Data inside Google Analytics and Google Ads may not match due to discrepancies in how each platform measures and reports. Let’s get to the bottom of how to fix it.
Here, you’ll find:
Is your data looking more scrambled than a breakfast burrito?
We’ve been there. (And now we’re hungry.)
The fact is, getting Google Analytics and Google Ads to match requires in-depth knowledge of data attribution. So, let’s get to the heart of why your data may not match and what you can do about it.
Why doesn’t the data in Google Ads and Google Analytics match?
Data inside Google Analytics and Google Ads may not match due to differences in how each platform measures and reports conversions and potential user behavior nuances.
While both platforms aim to capture user interactions, their methods and mechanisms can vary, leading to differences in your reported metrics.
We asked HawkSEM’s CEO, Sam Yadegar, to explain a bit more about why you might find differences between Google Ads and Analytics.
“Oftentimes, it’s the attribution model that causes the mismatch,” he says. “Understanding the difference between how Google Ads attributes a conversion versus how Analytics does may explain the discrepancy.”
How do I sync Google Ads with Google Analytics?
By integrating Google Ads with Google Analytics, you can gain a holistic view of user interactions, track conversions more accurately, and refine your digital marketing strategies based on data-driven insights.
Here is a quick explanation of how to sync your accounts:
Link your accounts
- Log into your Google Ads
- Navigate to the “Tools & Settings” menu
- Select “Linked accounts”
- Follow the prompts to link your Google Analytics account
Ensure auto-tagging is enabled in your Google Ads account. This feature appends a unique tracking parameter called a GCLID (Google Click Identifier) to your ad URLs, facilitating the exchange of data between Google Ads and Google Analytics.

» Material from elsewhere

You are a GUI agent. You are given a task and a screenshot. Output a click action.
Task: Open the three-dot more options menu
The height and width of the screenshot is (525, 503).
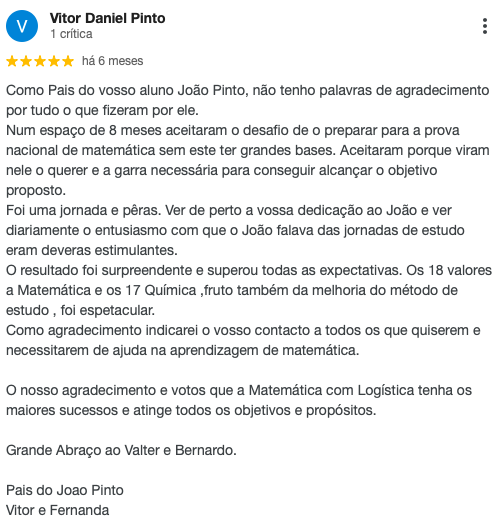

Auto-tagging is essential for accurate data collection between these two platforms. If auto-tagging is disabled and you haven’t manually added campaign tracking variables to the final URLs, the incoming traffic might not be categorized as Google CPC (clicks originating from Google Ads campaigns).
Instead, it could be mistakenly attributed to Google Organic (clicks arising from organic search results on Google.com). To avoid this, ensure your Google Ads account has auto-tagging enabled or includes campaign tracking variables at the end of each final URL.
If you don’t have auto-tagging set up, Google has a simple guide you can follow. Setup takes a matter of minutes.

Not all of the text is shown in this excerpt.